Naukowcy Z Chabarowska Odnotowali Anomalię W Miejscu Rzekomego Upadku Meteorytu - Alternatywny Widok

Naukowcy Z Chabarowska Odnotowali Anomalię W Miejscu Rzekomego Upadku Meteorytu - Alternatywny Widok
Naukowcy Z Chabarowska Odnotowali Anomalię W Miejscu Rzekomego Upadku Meteorytu - Alternatywny Widok

Wideo: Naukowcy Z Chabarowska Odnotowali Anomalię W Miejscu Rzekomego Upadku Meteorytu - Alternatywny Widok

Wideo: Naukowcy Z Chabarowska Odnotowali Anomalię W Miejscu Rzekomego Upadku Meteorytu - Alternatywny Widok
Wideo: Anomalie pogodowe na Syberii - Upały pobijają wszelkie rekordy 2024, Może
Anonim

Sądząc po ich danych, zawalenie się skoczni nastąpiło od 9 do 12 grudnia.

Rosyjscy naukowcy nadal dyskutują o historii „upadku meteorytu” na wzgórzu w rejonie Wierchniebureinskiego na terytorium Chabarowska.

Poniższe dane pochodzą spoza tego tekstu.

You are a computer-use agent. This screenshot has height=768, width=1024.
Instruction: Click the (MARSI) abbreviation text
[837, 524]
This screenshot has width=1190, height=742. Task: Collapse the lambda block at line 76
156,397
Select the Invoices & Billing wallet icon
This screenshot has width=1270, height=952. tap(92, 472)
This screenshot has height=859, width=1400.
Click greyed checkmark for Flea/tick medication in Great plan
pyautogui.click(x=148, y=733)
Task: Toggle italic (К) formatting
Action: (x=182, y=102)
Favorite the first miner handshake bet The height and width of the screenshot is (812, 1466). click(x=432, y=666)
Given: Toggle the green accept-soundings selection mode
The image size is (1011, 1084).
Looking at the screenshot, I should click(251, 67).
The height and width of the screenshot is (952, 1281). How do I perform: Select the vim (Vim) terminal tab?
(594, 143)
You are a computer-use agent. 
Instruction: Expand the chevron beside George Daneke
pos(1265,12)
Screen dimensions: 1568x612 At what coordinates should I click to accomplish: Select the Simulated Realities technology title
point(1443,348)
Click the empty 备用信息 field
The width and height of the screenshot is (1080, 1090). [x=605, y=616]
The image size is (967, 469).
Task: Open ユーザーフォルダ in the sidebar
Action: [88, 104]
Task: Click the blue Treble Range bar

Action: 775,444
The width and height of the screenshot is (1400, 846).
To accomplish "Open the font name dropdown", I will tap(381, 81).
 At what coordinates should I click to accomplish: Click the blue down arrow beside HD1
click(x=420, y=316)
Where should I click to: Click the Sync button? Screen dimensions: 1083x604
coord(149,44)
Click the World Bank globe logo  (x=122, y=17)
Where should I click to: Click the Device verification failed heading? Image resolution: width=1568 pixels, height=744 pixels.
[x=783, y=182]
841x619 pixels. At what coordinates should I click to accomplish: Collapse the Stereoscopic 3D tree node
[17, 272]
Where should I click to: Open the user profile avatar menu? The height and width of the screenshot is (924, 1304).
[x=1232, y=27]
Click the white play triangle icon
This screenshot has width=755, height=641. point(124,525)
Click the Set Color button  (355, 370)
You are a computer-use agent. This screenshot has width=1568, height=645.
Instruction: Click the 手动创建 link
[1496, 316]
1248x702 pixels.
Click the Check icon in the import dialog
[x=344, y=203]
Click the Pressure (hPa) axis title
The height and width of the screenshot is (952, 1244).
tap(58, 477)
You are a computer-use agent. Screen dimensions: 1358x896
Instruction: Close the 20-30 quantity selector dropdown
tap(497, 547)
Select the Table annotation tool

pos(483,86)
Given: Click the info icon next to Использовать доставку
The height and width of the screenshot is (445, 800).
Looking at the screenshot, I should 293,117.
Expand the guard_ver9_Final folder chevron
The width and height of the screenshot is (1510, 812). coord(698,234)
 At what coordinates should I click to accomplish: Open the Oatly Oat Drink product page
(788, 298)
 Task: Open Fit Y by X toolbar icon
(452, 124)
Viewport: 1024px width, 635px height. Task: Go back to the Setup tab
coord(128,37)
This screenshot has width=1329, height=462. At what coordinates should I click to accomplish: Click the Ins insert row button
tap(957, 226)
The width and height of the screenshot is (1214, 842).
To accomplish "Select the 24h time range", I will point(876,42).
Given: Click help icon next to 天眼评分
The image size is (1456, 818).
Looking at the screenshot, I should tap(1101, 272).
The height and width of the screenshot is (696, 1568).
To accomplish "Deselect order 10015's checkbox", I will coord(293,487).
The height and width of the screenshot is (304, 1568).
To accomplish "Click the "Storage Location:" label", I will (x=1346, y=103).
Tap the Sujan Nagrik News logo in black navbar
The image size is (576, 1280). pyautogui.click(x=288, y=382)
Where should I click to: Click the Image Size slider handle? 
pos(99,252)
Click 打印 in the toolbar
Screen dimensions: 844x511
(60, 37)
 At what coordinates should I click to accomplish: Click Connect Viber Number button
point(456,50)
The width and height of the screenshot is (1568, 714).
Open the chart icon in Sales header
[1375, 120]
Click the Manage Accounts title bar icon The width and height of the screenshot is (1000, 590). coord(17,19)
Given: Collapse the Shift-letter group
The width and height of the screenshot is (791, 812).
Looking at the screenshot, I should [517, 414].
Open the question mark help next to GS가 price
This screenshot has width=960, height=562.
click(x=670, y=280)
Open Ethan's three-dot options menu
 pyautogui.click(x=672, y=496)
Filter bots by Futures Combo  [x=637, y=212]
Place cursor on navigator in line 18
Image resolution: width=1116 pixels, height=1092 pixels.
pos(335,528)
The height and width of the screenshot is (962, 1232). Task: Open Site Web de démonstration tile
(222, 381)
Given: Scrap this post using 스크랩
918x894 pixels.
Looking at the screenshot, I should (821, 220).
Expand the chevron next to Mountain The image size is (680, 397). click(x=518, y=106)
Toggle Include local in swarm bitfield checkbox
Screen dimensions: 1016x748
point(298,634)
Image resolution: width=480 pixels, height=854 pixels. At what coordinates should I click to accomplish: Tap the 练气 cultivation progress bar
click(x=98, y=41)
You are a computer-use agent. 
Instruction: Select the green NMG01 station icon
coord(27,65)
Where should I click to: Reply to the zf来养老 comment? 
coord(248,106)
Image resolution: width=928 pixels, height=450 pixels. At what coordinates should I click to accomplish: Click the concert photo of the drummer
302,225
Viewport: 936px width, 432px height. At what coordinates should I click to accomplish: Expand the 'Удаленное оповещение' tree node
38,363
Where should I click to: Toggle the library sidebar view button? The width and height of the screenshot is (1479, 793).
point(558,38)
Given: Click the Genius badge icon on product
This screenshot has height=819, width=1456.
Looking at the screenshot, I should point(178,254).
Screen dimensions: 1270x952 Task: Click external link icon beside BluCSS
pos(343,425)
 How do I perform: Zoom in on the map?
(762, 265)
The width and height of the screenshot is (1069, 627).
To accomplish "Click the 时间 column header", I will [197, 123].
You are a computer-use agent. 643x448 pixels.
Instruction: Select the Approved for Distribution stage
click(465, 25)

Wersja z kosmicznym obiektem cieszy się dużym zainteresowaniem miejscowych, którzy wzbudzili ogromne zainteresowanie tym wydarzeniem. Ale naukowcy, wręcz przeciwnie, są pewni, że żaden meteoryt nie spadł ostatnio na terytorium Chabarowska. Ich główna wersja to osuwisko.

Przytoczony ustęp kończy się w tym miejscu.